● What the exercise asks
In the entries that follow, count each line containing "subtitle" and state the total, nothing more.
(Beginning of Records to use)
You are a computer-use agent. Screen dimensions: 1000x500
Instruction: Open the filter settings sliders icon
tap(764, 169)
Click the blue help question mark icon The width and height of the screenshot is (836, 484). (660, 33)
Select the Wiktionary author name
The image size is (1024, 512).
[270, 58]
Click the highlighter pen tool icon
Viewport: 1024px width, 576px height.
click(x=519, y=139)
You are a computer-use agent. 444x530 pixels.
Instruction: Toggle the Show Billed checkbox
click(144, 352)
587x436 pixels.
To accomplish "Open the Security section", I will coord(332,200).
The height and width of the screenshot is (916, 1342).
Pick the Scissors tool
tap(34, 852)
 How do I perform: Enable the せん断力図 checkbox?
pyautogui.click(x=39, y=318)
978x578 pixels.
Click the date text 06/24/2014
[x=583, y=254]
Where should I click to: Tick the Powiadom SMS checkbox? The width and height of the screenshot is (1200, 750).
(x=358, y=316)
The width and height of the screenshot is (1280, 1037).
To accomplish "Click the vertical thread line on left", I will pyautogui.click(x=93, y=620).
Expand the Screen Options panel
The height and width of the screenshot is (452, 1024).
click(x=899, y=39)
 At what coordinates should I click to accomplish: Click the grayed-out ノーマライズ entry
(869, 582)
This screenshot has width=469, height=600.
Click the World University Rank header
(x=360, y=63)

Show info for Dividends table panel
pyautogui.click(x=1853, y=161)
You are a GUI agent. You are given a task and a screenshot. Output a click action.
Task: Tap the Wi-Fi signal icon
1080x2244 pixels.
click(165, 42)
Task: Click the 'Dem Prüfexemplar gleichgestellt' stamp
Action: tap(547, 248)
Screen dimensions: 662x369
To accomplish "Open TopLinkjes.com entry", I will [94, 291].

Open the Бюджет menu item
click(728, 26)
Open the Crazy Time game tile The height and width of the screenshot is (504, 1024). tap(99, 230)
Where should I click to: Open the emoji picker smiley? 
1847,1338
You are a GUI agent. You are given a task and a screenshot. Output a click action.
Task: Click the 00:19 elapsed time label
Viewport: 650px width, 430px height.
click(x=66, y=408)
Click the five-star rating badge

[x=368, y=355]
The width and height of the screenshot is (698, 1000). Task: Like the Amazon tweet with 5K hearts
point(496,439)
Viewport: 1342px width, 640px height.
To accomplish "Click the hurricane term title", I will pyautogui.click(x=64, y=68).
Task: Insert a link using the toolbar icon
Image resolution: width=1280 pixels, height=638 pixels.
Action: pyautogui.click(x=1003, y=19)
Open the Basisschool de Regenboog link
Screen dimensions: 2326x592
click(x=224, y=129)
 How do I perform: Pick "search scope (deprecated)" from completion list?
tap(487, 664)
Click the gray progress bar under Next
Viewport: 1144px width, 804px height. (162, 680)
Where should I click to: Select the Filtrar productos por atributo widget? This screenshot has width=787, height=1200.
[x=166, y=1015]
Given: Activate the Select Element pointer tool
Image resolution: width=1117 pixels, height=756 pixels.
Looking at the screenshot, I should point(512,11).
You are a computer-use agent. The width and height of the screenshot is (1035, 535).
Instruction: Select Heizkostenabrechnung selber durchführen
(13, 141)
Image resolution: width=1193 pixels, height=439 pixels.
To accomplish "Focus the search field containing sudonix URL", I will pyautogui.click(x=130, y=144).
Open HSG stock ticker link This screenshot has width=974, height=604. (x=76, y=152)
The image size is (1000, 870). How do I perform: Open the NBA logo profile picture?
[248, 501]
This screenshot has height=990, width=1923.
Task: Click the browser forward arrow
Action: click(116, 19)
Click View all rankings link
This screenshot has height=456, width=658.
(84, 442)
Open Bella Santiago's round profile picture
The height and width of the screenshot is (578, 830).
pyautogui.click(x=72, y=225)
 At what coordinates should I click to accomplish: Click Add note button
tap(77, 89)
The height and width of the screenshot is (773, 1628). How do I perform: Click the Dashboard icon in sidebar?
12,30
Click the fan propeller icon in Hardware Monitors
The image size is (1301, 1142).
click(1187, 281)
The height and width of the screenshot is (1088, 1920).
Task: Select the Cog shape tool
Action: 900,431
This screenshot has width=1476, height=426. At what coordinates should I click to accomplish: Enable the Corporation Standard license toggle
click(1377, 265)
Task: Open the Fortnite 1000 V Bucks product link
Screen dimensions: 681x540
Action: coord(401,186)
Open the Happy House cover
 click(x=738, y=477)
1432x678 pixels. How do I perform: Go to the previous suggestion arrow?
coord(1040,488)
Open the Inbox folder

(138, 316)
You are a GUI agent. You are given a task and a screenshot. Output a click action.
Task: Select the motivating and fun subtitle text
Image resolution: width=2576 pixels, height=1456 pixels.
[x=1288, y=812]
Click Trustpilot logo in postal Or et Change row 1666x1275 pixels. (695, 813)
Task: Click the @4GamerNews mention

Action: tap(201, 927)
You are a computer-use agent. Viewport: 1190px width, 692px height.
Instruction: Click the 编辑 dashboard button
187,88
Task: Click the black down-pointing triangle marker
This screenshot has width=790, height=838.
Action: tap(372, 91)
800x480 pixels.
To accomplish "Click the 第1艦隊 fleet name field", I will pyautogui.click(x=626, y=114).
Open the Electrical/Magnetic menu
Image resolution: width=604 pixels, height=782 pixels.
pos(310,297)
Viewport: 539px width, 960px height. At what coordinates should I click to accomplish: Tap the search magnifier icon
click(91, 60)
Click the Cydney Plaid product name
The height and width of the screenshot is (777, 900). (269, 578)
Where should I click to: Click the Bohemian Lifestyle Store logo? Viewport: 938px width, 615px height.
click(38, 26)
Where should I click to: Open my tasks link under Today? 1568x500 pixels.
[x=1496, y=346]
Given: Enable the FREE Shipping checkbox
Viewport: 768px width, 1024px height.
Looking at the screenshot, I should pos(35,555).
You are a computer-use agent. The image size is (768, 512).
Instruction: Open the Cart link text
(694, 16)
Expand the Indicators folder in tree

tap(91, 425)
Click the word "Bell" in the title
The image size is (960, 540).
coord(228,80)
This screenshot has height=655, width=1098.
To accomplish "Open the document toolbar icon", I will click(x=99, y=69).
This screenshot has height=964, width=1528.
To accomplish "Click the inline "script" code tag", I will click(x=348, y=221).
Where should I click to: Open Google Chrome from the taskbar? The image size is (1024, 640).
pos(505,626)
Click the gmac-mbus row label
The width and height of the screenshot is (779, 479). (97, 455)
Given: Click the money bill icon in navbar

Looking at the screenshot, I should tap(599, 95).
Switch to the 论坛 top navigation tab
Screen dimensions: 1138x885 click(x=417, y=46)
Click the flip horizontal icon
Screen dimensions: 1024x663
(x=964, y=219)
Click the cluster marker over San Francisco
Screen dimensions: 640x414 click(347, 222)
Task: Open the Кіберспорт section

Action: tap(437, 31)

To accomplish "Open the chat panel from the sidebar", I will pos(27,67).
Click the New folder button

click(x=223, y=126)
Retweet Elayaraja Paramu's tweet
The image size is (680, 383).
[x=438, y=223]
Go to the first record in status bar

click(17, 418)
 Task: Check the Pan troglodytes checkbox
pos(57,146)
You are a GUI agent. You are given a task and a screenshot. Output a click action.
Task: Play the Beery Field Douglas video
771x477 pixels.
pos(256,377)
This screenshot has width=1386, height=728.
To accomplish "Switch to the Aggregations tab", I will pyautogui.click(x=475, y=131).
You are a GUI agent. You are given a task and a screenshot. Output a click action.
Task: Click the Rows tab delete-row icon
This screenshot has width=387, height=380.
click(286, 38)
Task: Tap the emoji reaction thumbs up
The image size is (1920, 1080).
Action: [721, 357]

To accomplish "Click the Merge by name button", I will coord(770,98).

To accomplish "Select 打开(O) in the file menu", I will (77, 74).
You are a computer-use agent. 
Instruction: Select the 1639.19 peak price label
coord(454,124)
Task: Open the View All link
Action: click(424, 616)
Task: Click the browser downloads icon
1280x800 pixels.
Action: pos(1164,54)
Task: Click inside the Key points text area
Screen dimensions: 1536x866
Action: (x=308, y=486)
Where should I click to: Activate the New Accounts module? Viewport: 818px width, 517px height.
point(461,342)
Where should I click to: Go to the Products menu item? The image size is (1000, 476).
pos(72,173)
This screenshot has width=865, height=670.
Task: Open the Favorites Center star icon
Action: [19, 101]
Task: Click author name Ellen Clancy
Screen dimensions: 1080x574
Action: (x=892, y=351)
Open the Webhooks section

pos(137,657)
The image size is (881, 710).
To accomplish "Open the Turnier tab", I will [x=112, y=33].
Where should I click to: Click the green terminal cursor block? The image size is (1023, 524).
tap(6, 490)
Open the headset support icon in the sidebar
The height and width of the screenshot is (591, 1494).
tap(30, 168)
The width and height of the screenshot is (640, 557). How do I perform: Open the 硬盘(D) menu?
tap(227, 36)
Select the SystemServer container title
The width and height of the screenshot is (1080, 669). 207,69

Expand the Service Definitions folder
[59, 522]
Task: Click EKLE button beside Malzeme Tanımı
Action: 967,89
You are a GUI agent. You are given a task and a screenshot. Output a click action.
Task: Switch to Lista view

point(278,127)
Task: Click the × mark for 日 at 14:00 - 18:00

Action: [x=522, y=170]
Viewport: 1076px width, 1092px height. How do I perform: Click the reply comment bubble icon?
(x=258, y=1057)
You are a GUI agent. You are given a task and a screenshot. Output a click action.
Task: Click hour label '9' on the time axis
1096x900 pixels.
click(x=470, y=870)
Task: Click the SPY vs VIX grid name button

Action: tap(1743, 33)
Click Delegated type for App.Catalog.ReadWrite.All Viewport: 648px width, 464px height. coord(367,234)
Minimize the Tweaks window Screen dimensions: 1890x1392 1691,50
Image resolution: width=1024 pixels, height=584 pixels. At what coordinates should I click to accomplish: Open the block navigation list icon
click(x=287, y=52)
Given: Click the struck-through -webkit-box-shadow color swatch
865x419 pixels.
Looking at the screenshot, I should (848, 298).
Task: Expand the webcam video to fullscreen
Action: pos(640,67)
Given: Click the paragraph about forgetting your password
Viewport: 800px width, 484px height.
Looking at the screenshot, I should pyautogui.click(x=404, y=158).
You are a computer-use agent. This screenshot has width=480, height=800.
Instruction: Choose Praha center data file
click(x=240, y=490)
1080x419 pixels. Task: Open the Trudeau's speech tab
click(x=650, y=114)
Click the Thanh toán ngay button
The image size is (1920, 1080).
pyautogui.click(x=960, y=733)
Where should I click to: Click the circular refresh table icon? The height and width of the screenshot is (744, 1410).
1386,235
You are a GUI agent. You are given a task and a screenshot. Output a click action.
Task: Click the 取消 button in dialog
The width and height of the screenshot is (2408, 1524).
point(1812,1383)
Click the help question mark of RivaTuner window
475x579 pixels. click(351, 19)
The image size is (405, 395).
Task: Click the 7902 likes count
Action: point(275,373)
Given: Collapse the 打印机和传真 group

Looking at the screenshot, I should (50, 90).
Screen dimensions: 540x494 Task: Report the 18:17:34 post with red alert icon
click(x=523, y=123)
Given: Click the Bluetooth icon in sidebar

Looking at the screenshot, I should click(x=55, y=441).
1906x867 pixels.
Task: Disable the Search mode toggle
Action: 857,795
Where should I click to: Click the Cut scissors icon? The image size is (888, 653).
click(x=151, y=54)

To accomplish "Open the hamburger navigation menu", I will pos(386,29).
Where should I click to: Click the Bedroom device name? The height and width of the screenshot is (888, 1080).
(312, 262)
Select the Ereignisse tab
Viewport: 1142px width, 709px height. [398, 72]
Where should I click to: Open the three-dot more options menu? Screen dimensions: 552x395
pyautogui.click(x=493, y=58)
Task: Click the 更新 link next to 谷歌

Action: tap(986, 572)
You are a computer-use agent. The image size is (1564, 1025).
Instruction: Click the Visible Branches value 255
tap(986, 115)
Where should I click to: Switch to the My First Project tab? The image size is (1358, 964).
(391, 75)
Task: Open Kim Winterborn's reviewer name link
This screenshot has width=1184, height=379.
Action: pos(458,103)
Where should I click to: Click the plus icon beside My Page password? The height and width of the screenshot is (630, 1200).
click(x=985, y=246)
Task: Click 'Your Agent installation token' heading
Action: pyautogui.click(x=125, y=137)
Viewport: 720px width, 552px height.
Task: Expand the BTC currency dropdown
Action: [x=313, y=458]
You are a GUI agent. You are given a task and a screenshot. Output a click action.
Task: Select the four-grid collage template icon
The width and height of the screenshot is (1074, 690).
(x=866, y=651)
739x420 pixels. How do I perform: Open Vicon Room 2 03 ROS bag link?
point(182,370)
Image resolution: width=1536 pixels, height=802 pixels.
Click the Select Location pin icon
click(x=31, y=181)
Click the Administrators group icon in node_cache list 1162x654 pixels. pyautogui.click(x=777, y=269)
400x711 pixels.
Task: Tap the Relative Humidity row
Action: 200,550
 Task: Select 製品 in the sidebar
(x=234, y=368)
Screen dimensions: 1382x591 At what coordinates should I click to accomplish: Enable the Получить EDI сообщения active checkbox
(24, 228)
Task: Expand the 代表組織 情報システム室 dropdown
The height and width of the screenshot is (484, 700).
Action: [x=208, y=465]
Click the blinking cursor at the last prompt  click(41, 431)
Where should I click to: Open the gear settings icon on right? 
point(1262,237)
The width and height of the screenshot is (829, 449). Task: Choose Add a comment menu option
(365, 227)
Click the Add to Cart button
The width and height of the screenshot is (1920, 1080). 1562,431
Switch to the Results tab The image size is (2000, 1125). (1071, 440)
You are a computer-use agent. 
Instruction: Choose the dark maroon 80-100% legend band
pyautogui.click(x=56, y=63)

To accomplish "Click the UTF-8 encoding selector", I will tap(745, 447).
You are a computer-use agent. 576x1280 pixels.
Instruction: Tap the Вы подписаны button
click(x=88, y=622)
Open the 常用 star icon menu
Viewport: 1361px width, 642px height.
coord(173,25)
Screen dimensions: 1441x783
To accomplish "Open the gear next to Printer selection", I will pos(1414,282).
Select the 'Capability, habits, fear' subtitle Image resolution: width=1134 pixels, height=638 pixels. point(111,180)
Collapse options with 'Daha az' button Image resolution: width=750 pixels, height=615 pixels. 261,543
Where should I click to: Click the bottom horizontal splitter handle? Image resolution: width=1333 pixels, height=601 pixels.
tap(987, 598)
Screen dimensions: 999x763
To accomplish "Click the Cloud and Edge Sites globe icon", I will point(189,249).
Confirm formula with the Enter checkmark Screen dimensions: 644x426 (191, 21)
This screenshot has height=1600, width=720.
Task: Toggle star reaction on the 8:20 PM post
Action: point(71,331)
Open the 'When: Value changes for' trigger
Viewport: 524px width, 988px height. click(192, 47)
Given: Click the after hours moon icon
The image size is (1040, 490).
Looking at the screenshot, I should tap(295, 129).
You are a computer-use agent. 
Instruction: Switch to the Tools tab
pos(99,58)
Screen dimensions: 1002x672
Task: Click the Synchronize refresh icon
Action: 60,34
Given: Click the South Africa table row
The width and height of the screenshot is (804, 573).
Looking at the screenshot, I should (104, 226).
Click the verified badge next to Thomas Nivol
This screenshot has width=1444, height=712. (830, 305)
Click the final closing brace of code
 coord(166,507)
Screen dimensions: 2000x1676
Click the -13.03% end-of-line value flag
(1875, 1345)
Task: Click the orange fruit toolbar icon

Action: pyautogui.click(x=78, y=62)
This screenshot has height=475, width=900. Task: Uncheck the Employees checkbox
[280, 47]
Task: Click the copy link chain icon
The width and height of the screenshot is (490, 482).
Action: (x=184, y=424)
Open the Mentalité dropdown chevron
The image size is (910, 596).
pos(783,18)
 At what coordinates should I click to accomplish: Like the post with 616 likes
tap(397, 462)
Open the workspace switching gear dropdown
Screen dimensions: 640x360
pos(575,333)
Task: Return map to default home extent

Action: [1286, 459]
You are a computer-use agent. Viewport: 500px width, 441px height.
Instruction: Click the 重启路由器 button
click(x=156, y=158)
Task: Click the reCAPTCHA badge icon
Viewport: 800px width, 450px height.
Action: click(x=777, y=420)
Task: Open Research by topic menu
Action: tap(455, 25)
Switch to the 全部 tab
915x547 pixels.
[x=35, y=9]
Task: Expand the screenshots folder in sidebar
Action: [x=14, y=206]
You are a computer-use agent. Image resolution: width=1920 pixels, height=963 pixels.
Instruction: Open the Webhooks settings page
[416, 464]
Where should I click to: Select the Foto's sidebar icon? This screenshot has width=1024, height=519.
(End of Records to use)
● Exercise answer
2